Exercise 2.3: Typologies

Read Sean O’Hagan’s article on the New Topographics exhibition and publication: http://www.guardian.co.uk/artanddesign/2010/feb/08/new-topographics-photographs-american-landscapes and watch this video of Lewis Baltz talking about his work: http://www.tate.org.uk/context-comment/video/tateshots-lewis-baltz

Write down your own responses to the work of any of the practitioners O’Hagan mentions in his article, and describe your thoughts on typological approaches.

 

O’Hagan’s article written in February 2010 states that the term “new topographics” was coined 35 years ago by curator William Jenkins in relation to a show of 168 formal, black and white images that “seemed to posit an aesthetic of the banal“. Photographer Frank Gohlke, exhibiting in the show stated “What I remember most clearly was that nobody liked it, I think it wouldn’t be too strong to say that it was a vigorously hated show.

Regardless of the audiences opinion of the photographs, Jenkins had recognised a shift in the view-point of the photographers of the time. He speculated the reason to be two-fold, firstly that as photographers they only photographed what was there and what was there was the new typology of modern America; and secondly, that there was an element of rebellion against “the tyranny of idealised landscape photography that elevated the natural and the elemental“.

I have no doubt that these photographs did genuinely bore the audience, but that they also shocked the audience – could a nation that was becoming a significant world power actually suffer from this level of mediocrity?

In researching this article and the photographers named I have found that the environmental (landscape) image of America has little changed across almost 100 hundred years. This is especially true if you look at images of middle American, what I mean by that it the America known to the Americans rather than to the tourists. Different photographers demonstrate different styles and frame their images from a slightly different view point, but fundamentally they are very much the same. Initially this surprised me, but on further reflection these photographs show the environment and the culture, neither of which has altered much in rural America. I have no doubt the exactly the same could be said for rural Britain, or any other country for that matter. Change occurs out of either necessity or wealth, if neither are available conditions remain constant.

 

New Topographic Photographers – Frank Gohlke, Robert Adams, Stephen Shore, Lewis Baltz and Nicholas Nixon

Frank Gohlke Robert Adams Stephen Shore 

Lewis Baltz Nicholas Nixon

 

Of the new topological photographers mentioned by O’Hagan, Lewis Baltz is be far my favorite.

Lewis Blatz (1945 – 2014) interview

Salient points:

Photography is the only deductive art form, it starts with a world that is perhaps overfull and then needs to sort out what is meaningful. It needs to understand ‘what is the subject of the photograph?’ there a number of potential issue – philosophical, social, aesthetic or political…

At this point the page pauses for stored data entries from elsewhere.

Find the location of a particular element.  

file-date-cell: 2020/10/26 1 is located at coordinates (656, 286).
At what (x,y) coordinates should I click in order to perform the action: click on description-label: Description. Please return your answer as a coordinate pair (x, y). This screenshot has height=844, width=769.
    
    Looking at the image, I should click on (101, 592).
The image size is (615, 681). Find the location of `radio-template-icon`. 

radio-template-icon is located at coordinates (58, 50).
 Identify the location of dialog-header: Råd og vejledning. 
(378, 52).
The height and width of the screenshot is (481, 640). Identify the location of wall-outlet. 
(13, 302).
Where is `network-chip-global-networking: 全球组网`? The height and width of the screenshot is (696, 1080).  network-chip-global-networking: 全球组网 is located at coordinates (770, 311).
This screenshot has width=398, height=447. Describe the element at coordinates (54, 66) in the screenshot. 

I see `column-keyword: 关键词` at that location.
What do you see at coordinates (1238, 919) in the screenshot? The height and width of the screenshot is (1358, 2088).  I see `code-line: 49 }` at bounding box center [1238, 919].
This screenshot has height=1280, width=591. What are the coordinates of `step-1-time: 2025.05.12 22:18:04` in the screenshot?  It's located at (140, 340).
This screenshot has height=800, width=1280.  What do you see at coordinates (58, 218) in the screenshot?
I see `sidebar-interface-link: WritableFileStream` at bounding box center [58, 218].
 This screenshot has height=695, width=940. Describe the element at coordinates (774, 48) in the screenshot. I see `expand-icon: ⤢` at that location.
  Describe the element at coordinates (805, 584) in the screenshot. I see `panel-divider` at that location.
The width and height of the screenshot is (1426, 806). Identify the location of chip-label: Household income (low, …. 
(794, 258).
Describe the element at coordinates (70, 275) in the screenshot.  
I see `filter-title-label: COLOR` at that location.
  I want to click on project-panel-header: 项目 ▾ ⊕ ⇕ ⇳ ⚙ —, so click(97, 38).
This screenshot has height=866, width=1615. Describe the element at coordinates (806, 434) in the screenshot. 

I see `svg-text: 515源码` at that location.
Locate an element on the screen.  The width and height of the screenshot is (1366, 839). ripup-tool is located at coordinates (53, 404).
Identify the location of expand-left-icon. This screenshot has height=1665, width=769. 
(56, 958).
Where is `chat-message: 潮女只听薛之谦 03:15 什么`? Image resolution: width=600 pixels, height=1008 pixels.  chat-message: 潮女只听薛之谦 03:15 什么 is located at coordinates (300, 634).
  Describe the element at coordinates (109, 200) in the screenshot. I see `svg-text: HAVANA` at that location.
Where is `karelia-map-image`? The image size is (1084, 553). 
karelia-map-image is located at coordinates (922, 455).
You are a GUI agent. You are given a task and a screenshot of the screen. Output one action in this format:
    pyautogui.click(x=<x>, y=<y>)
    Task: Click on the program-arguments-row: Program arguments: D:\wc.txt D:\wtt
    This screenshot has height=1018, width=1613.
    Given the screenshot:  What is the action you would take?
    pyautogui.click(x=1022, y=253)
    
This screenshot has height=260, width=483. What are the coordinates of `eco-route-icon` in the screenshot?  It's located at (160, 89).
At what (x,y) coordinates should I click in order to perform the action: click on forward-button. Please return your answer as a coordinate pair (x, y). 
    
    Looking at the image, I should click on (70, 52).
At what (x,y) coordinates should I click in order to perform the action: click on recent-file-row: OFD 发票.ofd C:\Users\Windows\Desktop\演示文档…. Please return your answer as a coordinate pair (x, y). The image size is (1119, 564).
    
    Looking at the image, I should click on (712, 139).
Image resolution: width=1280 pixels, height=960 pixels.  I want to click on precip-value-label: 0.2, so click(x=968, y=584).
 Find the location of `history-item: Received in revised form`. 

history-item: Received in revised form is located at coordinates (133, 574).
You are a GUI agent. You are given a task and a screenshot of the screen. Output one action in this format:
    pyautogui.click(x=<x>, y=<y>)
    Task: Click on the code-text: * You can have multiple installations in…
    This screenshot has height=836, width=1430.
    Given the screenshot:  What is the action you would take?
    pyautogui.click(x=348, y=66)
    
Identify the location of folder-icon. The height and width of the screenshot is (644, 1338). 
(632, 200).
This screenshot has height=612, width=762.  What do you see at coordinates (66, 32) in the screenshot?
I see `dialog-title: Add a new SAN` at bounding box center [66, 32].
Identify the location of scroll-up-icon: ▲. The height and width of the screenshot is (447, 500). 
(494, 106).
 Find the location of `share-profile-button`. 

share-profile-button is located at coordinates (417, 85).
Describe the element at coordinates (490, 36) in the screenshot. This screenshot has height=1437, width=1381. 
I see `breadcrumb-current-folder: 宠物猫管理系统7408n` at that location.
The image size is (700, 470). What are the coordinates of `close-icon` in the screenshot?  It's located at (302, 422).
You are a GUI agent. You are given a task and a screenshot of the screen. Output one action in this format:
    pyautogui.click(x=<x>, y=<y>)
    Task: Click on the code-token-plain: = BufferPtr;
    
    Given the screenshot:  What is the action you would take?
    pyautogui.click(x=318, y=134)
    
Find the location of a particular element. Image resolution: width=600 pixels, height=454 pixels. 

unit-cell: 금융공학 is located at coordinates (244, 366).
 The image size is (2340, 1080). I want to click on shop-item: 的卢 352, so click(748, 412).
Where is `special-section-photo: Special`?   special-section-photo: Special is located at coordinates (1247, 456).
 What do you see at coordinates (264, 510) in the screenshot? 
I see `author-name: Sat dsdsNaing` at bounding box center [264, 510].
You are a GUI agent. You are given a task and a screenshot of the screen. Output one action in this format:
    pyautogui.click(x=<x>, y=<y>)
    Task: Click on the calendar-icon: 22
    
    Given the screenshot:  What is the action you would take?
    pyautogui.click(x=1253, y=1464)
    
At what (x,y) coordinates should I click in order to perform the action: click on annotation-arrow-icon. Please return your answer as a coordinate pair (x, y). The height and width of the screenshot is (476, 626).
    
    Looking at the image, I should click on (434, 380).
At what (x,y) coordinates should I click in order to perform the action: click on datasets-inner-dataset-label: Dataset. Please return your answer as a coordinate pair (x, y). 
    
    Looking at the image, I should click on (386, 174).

What Baltz was interested in was the ‘ordinary’ capturing, recording his own experience of his environment. But at this time it was taboo “oddly obscene for photography to record“, nobody wanted to “face the horror of our environment“.

Different people respond differently to different art, “I love looking at Matisse, but Duchamp is a thousand times more interesting. […] For me a work of art is something to think about, more than something that is interesting to look at“.

Baltz does not believe that he needs people within his images because they are full of human effort; the placed for people is in front of the art as the viewer. Without the viewer art, anybodies art, does not exist.

Garry Berger pays tribute to Baltz

He was an intelligent and creative photographer and a leader in the field of what has come to be known as ‘conceptual photography’. “For much of his career he was a determined minimalist, but while that might suggest – along with the conceptual label – a cool, cerebral approach, that most certainly did not mean a lack of heart or passion. His understated, stripped down, formally elegant pictures burn with an imagistic intensity and seductiveness that belies their spareness.

Baltz came to prominence, with the renowned 1975 exhibition at George Eastman House, New Topographics (as reviewed by O’Hagan above). Stating of his photographs “I wanted it to appear as though the camera was seeing by itself.” Not only were these New Topographical photographers “escheweing the overblown romanticism of Ansel Adams’ era, [but their] lack of overt expression emphasised another crucial point; that photography was photography, and art was art, and never the twain did meet!” Except perhaps hanging in a gallery wall…

The work of the 70’s depicted a landscape created by those only interested in the bottom line – the profit margin. From the mid-80’s onwards, Lewis addressed the influence of technology upon ecology and society “The blurred interaction, of humans and machines, that take us deeply into ambiguous cyberworlds.